11 Replies Latest reply: Sep 9, 2010 3:54 AM by 843790 RSS

    System.in: How to read Unicode?

    843790
      Hello!

      I have written a console application in Java. But I have a problem to read special characters. It seems that System.in doesn’t support Unicode. Is there is a way to enable Unicode? I have tested my program with Netbeans and Eclipse with their integrated consoles. In both IDEs I have the same problem.

      Demo1: neither ä (German character) nor я (Russian character) work
      String text = new BufferedReader(new InputStreamReader(System.in, "UTF-8")).readLine();
      System.out.println(text);
      Demo1: ä (German character) work s, я (Russian character) does not work
      String text = new BufferedReader(new InputStreamReader(System.in)).readLine();
      System.out.println(text);
      How can I support Unicode as input?
        • 1. Re: System.in: How to read Unicode?
          843790
          Does the console support those characters at all forgetting for a moment Java?
          • 2. Re: System.in: How to read Unicode?
            843790
            Both consoles support outputting these special characters (this works with Java). When I enter special characters I see them in the console.

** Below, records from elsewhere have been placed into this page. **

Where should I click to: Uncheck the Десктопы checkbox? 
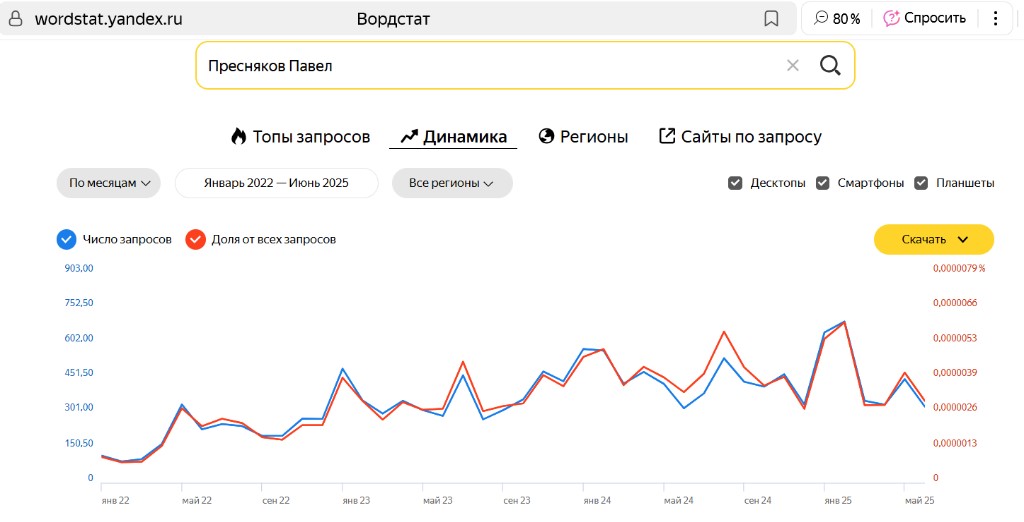(735, 183)
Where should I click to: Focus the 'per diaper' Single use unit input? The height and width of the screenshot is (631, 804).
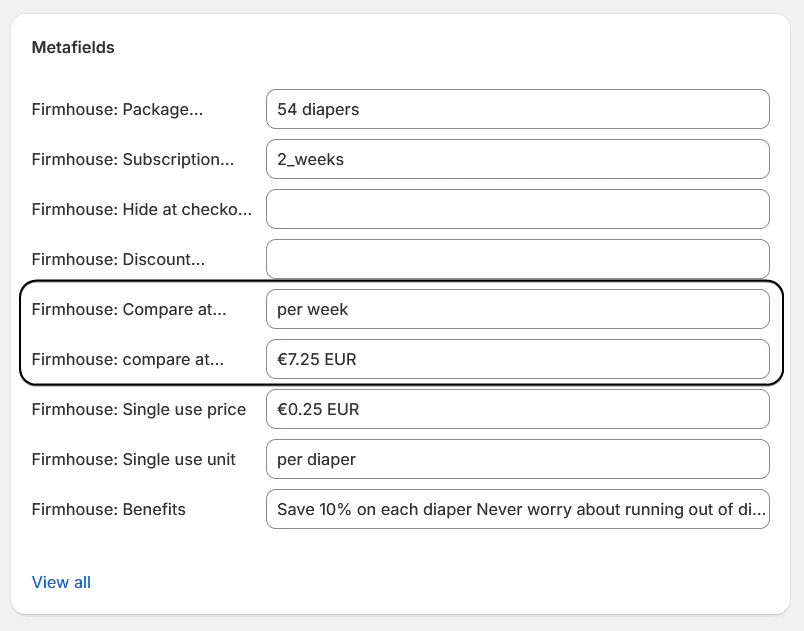(x=517, y=459)
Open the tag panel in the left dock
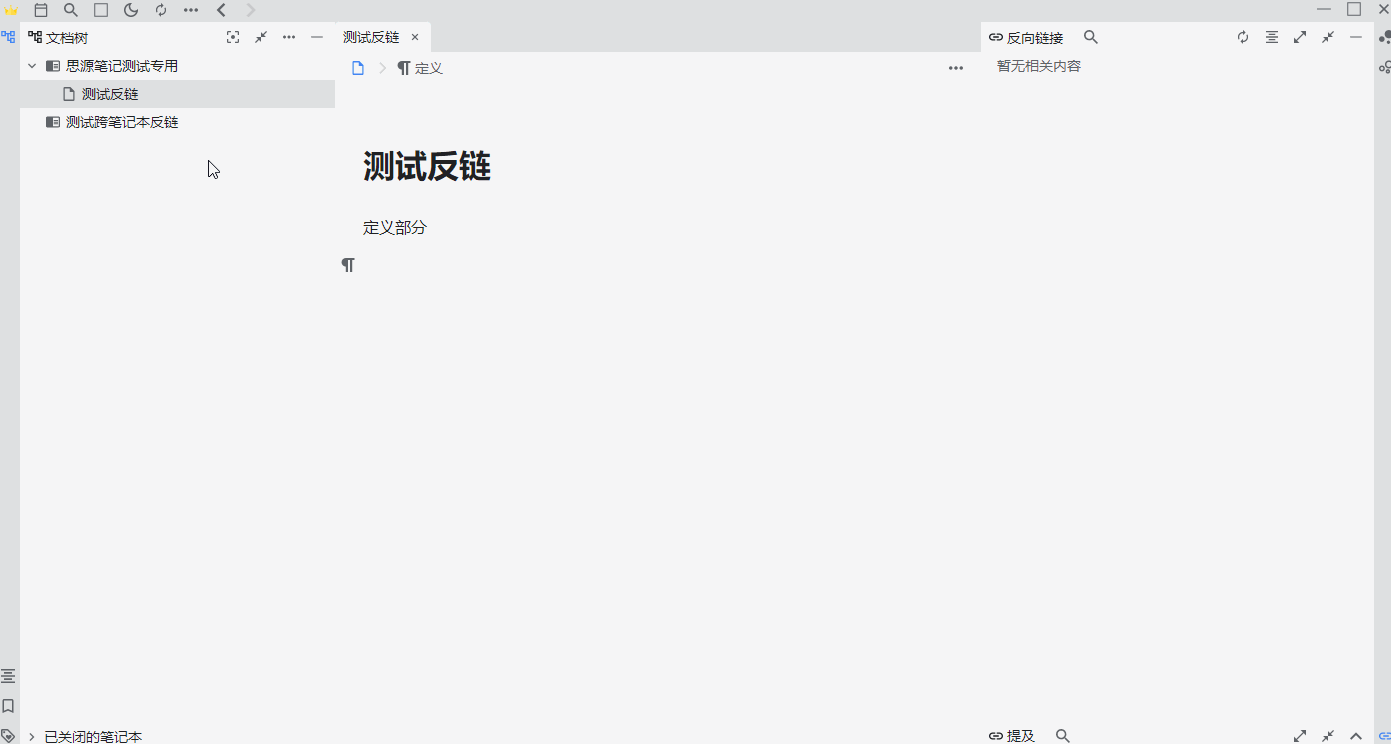The height and width of the screenshot is (744, 1391). [8, 736]
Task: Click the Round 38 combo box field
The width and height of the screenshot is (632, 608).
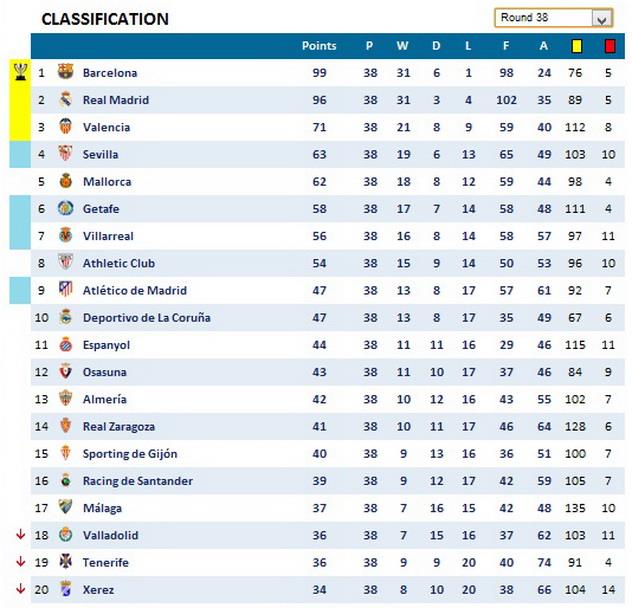Action: coord(542,18)
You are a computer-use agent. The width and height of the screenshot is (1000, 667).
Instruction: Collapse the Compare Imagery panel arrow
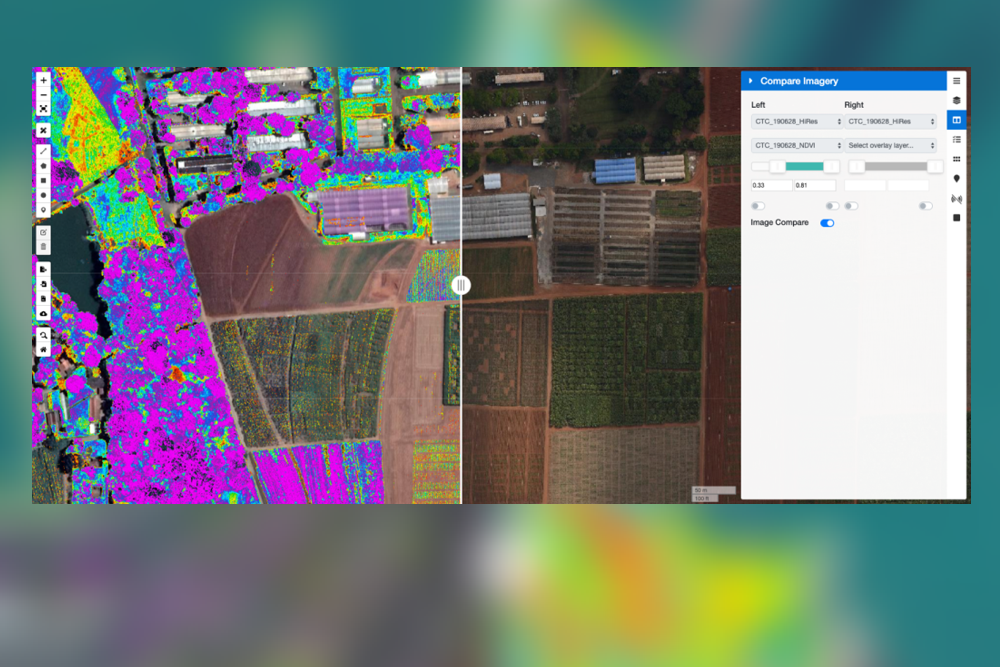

But Java gets only questions marks instead of the special characters.

            I think the consoles of Netbeans and Eclipse are made for Java.
            • 3. Re: System.in: How to read Unicode?
              843790
              How do you type both German umlaut-a and Russian "ia" into the same console?
              • 4. Re: System.in: How to read Unicode?
                843790
                I have two different keyboard layouts.
                • 5. Re: System.in: How to read Unicode?
                  843790
                  How much relevance do the behaviours on the IDE-supplied consoles have? Will they be the runtime environment?
                  • 6. Re: System.in: How to read Unicode?
                    843790
                    The IDE-supplied console is very important for me. I have written a vocable trainer (German - Russian) because I'm very unhappy with the official vocable trainer of Klett, which based on my schoolbook. The vocable doesn’t even support spell checking! My vocable trainer uses the vocable database of Klett and has all features that I have missed. It is just a console application, but this is enough for me. In the IDE-supplied consoles in can display all Russian letters but not input. In the console of Windows I can not even display them. I would be happy if I can use my program at least in one console. But for debugging a IDE-supplied console would be perfect.
                    • 7. Re: System.in: How to read Unicode?
                      jtahlborn
                      System.out.println uses the default character encoding configured for the java process. what is that configured to in your tests? if it is not "utf-8", that would probably explain your problems.
                      • 8. Re: System.in: How to read Unicode?
                        843790
                        Eclipse has a configuration in [Windows-> Preferences]. I think that would be applicable for the consiles it shows too. Default character encoding for Eclipse on Windows would be cp1252. Change it in the configuration there and try restarting the IDE.

                        Edited by: DynamicBasics on Sep 9, 2010 8:54 AM
                        • 9. Re: System.in: How to read Unicode?
                          843790
                          I have enabled UTF-8 for the consoles. Output does work in both IDE-supplied consoles. All special characters (e.g. ä, я) are displayed correctly. But only characters from the charset Cp1252 / ISO-8859-1 are accepted for input. This is my problem.
                          • 10. Re: System.in: How to read Unicode?
                            843790
                            Windows consoles are notoriously bad at input/output and I personally never tried the IDE ones for anything except very basic interaction (i.e. at most the characters from the current locale, which usually work).

                            Why not build a very simple Swing-based console (a text area for output and a text field for input)? That should solve that problem for good (and you'll get a nicer user experience as a plus).
                            • 11. Re: System.in: How to read Unicode?
                              843790
                              sir.edward wrote:
                              But only characters from the charset Cp1252 / ISO-8859-1 are accepted for input. This is my problem.
                              Can you check once with -Dfile.encoding=UTF8 as your command line input. One more question, are you able to type in and save your content in notepad kind of thing?

                              Also check if [String.getBytes(java.lang.String)|http://download.oracle.com/javase/1.5.0/docs/api/java/lang/String.html#getBytes(java.lang.String)] would be useful.